Below is my code for DFS[Depth first search], and my code could handle complicated graph, but failed to handle simple graph like the graph i gave, so my Question is that how to work it out? I am doing it recursively. Any kind of help is appreciated.
graph = { 'A' : ['B','S']}
def dfs(graph,start_node,visited):
if start_node:
if start_node not in visited:
visited.append(start_node)
for node in graph[start_node]:
dfs(graph,node,visited)
else:
return visited
return visited
visited=dfs(graph,"A",[])
print(visited)
How are you representing graphs?

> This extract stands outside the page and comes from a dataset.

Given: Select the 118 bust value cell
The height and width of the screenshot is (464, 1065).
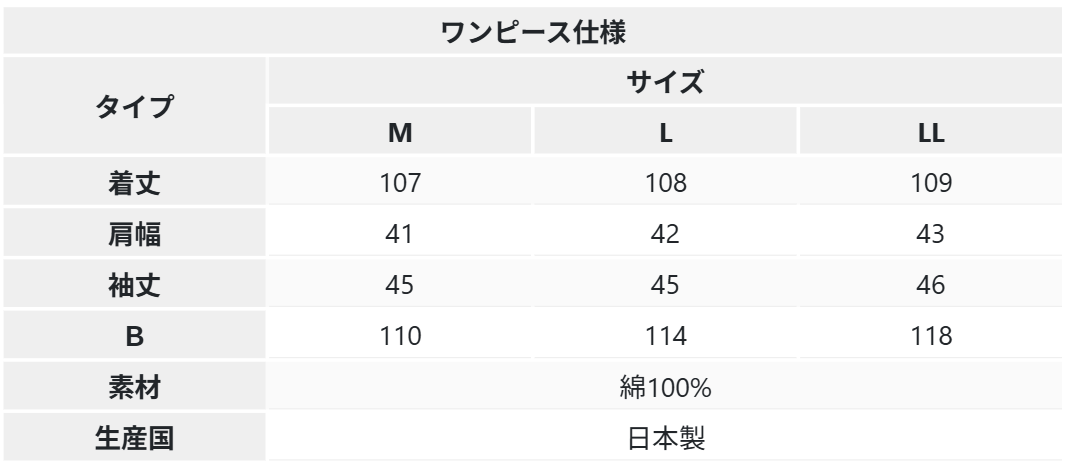Looking at the screenshot, I should coord(931,335).
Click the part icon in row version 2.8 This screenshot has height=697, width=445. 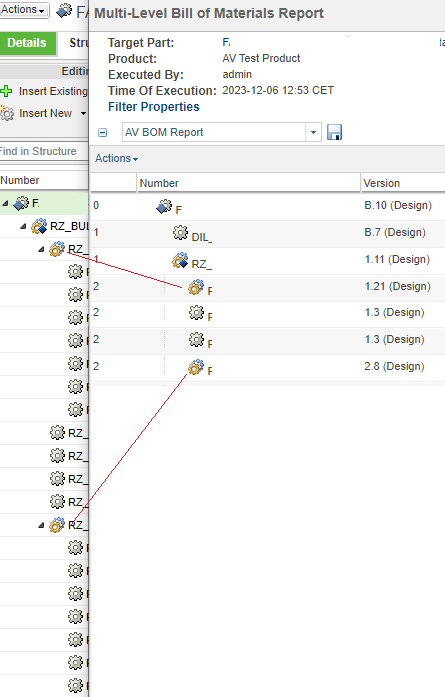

If it is as standard graph (with 2-way edges) represented as a dictionary keyed by the nodes in which the values are lists of adjacent nodes, then your "graph" is not a graph at all since it is missing edge lists for 'B' and 'S'. But then, why are you using it as a test case? The only relevant question for such input is if you want to test if your code fails gracefully on them (yours doesn't -- but proper error handling is tangential to your question).
On the other hand, if these are directed graphs, then your example makes sense (interpreting the values as corresponding to outgoing edges and the keys are nodes which have outgoing edges). But in that case, you are failing to handle terminal nodes. You can either explicitly check if a node is in the dictionary before recursing on it, or treat the list of directly reachable nodes for terminal nodes as implicitly [] and using the dictionary get() method to return it in those cases:
def dfs(graph,start_node,visited):
if start_node:
if start_node not in visited:
visited.append(start_node)
for node in graph.get(start_node,[]):
dfs(graph,node,visited)
else:
return visited
return visited
This will work as expected, printing ['A', 'B', 'S'].